Task objective: The material below holds the lines to copy: from the one with "Where should I" up to and including the one with "Task: Open the". Copy them exactly and skip the pictures.

[[ Records to use, beginning ]]

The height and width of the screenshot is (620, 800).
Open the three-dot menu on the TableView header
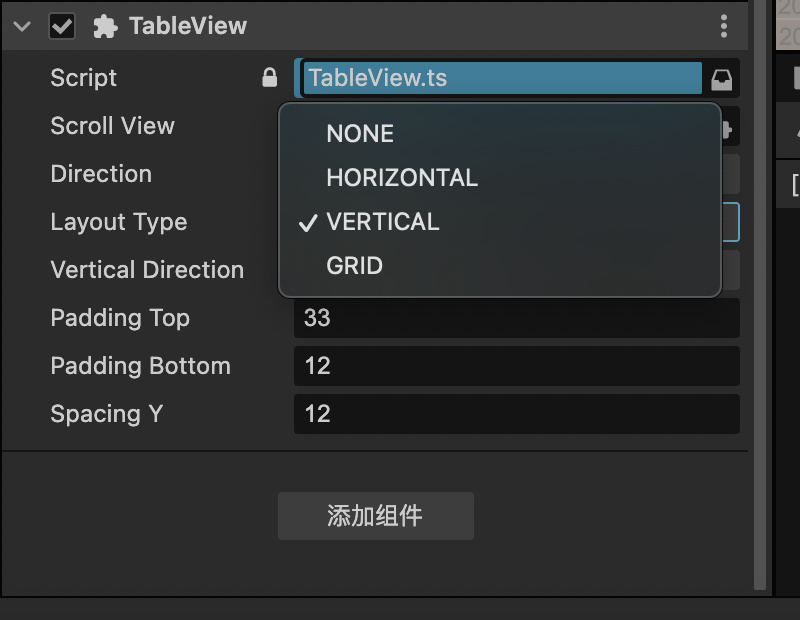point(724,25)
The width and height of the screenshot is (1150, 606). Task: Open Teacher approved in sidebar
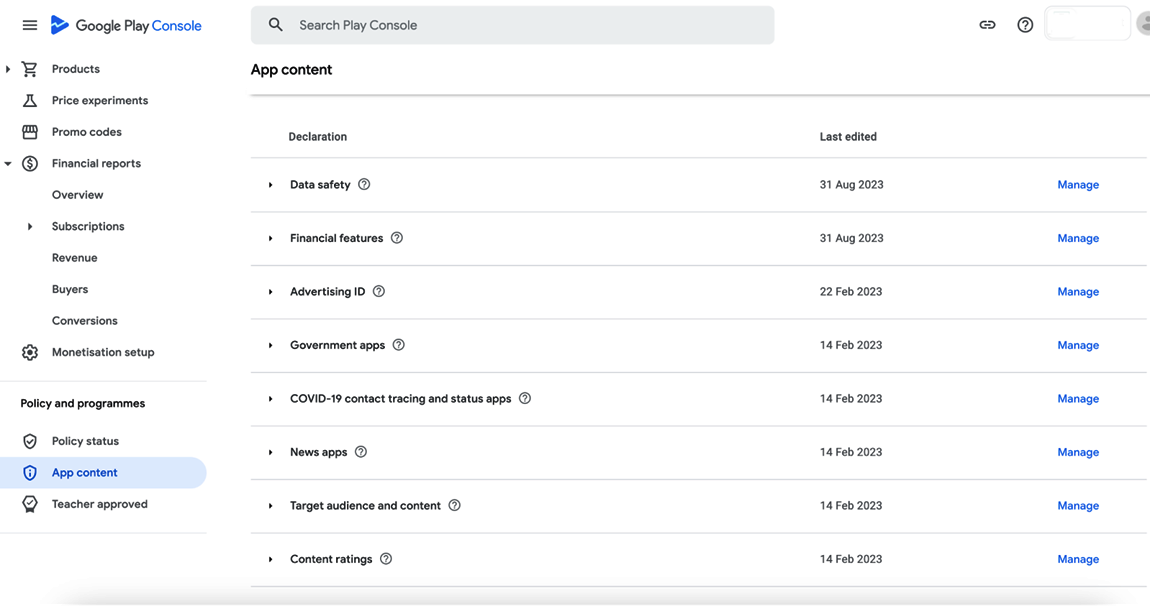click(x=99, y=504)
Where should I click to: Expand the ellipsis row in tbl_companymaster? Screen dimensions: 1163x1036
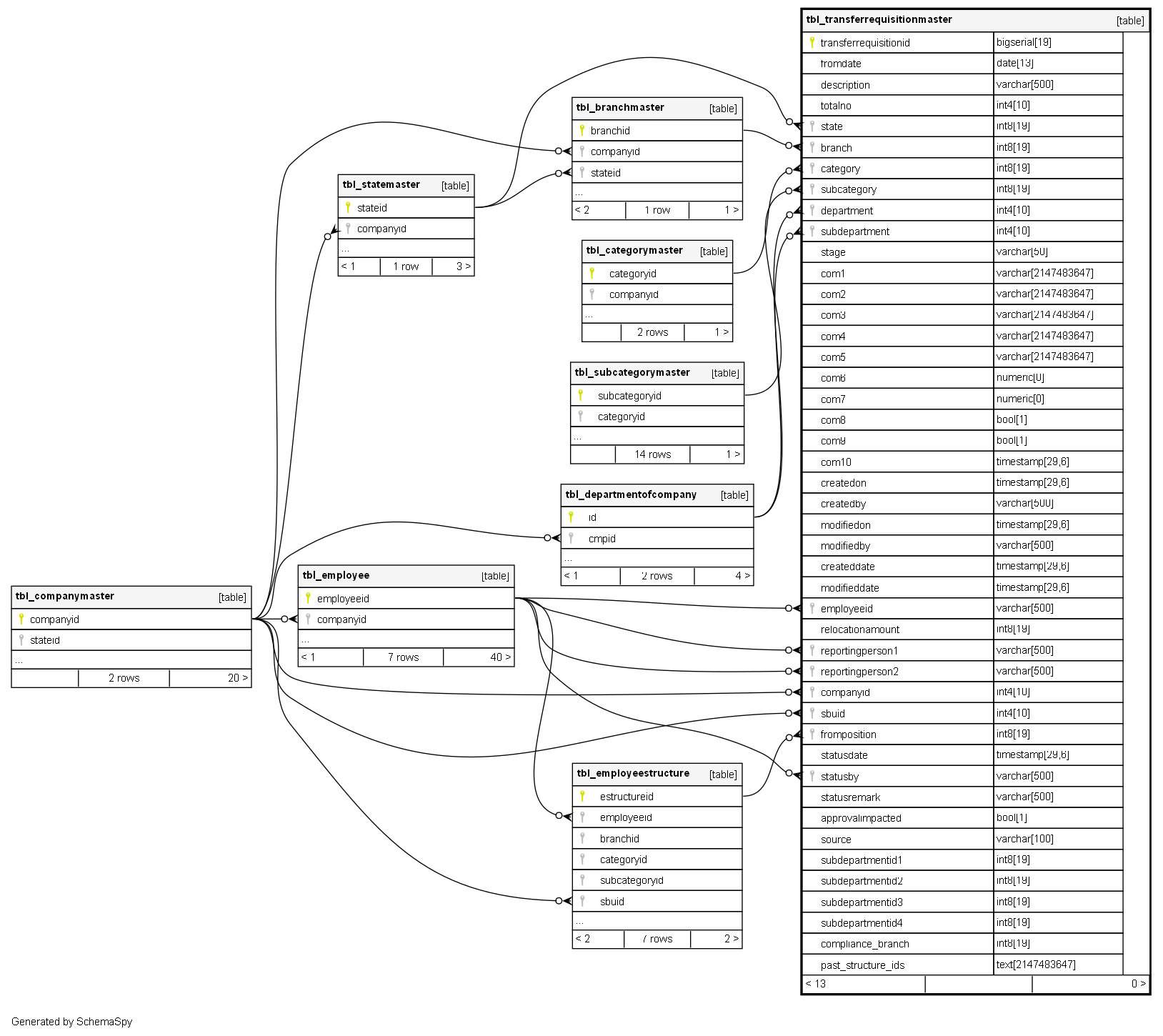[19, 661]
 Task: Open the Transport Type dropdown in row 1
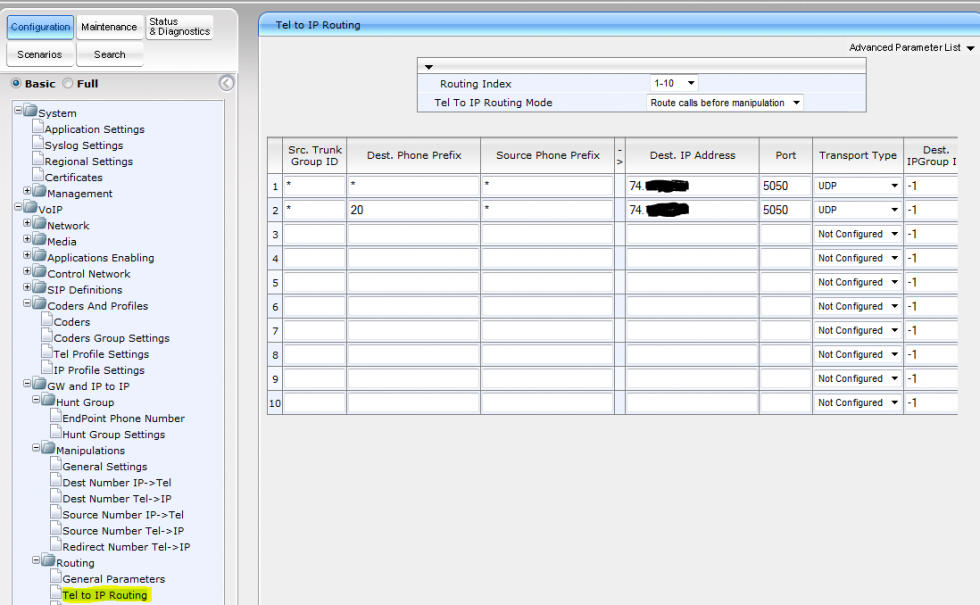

[[ Records to use, end ]]
[[ Records to use, beginning ]]

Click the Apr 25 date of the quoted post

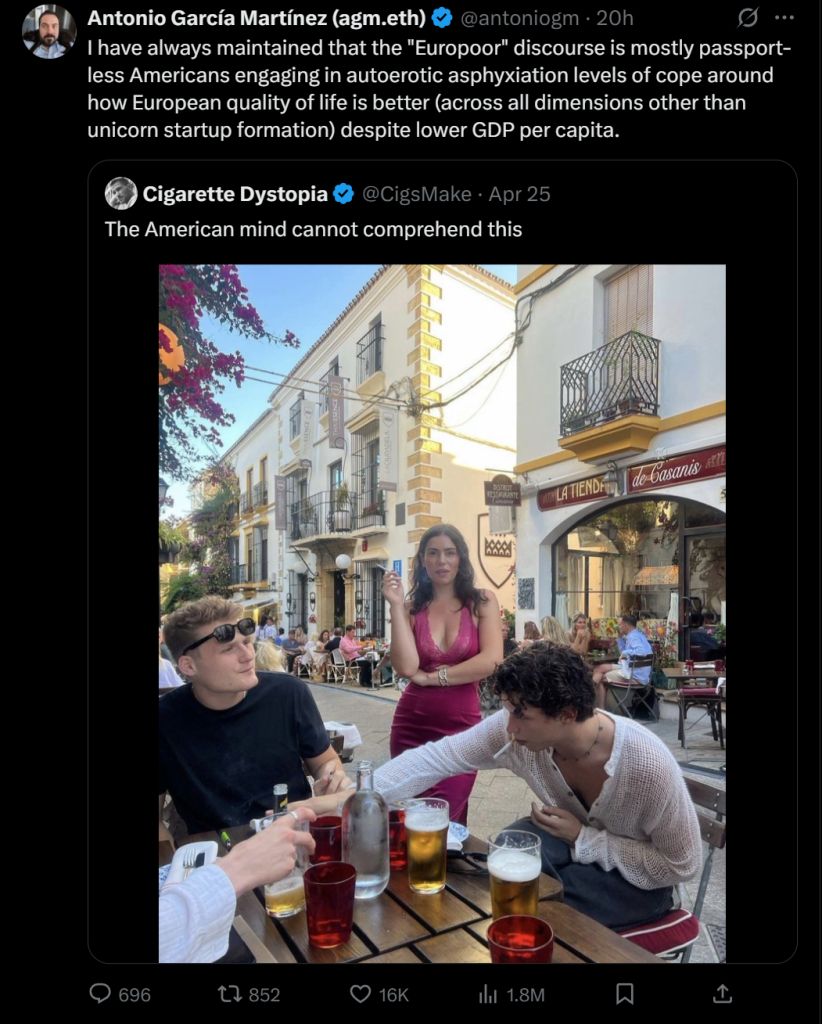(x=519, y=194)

[[ Records to use, end ]]

Response to the task:
Where should I click to: Expand the ellipsis row in tbl_companymaster? Screen dimensions: 1163x1036
[19, 661]
 Task: Open the Transport Type dropdown in row 1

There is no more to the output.